INSTRUCTIONS TO FOLLOW: Duplicate the records from the line with "Viewport: 787px width, 355px height." up to and including the line with "Where should I", and leave the pictures out.
--- Start of PROVIDED RECORDS ---
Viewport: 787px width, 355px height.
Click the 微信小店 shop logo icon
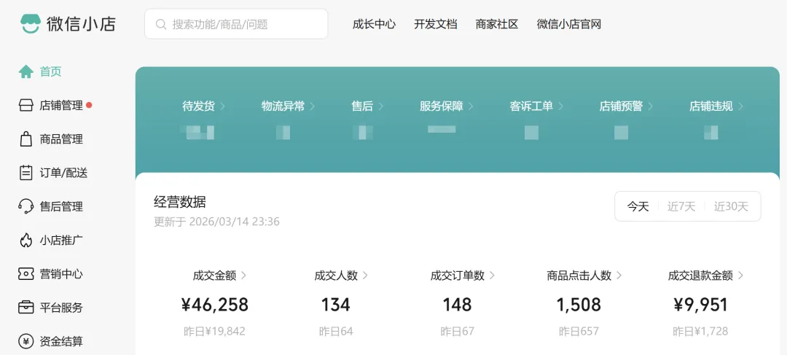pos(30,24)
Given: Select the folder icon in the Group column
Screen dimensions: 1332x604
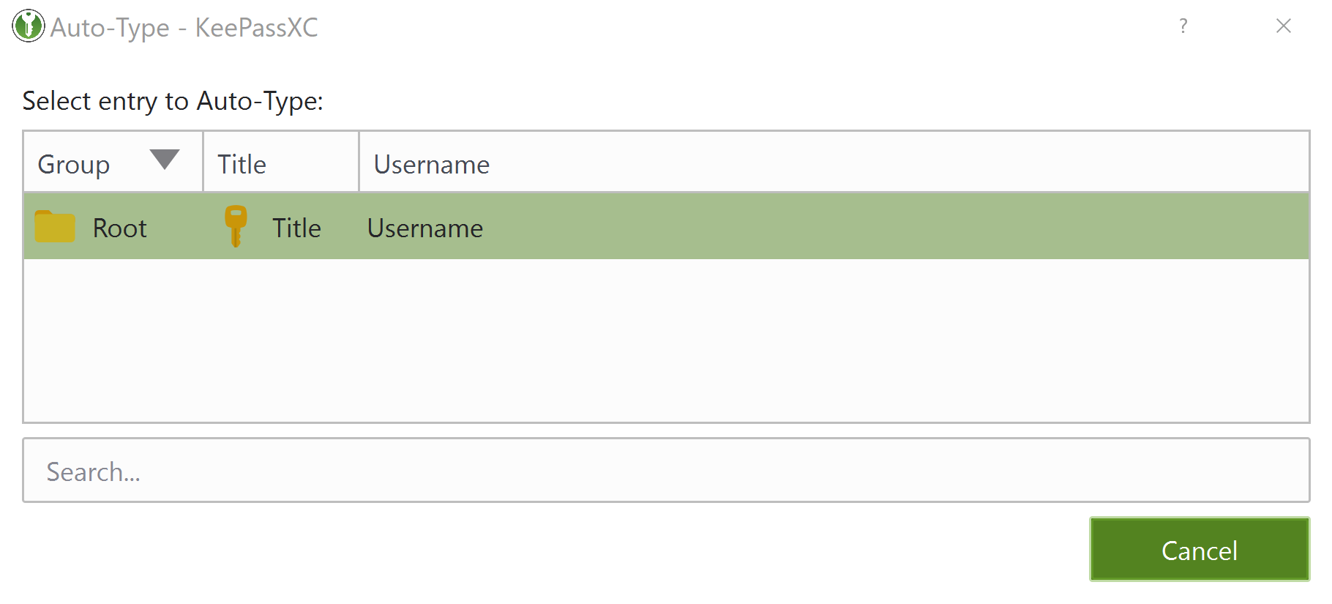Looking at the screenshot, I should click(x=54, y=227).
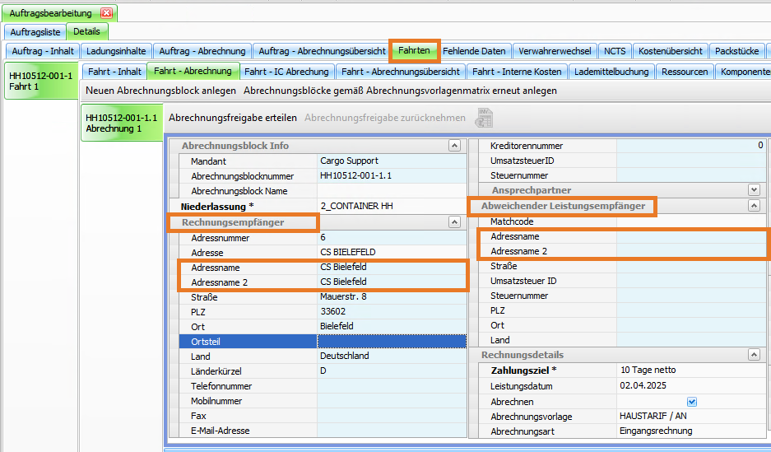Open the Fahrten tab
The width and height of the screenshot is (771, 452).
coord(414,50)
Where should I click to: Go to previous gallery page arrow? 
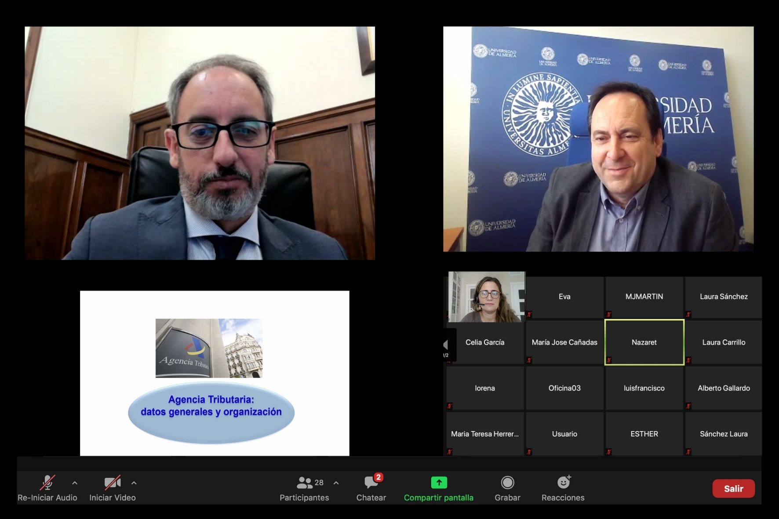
--- End of PROVIDED RECORDS ---
--- Start of PROVIDED RECORDS ---
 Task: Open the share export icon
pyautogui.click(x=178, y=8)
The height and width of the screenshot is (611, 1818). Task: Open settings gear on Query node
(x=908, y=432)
--- End of PROVIDED RECORDS ---
RESPONSE TO THE TASK:
Viewport: 787px width, 355px height.
Click the 微信小店 shop logo icon
pos(30,24)
Given: Select the folder icon in the Group column
Screen dimensions: 1332x604
Looking at the screenshot, I should click(x=54, y=227).
Open the Fahrten tab
The width and height of the screenshot is (771, 452).
coord(414,50)
Where should I click to: Go to previous gallery page arrow? 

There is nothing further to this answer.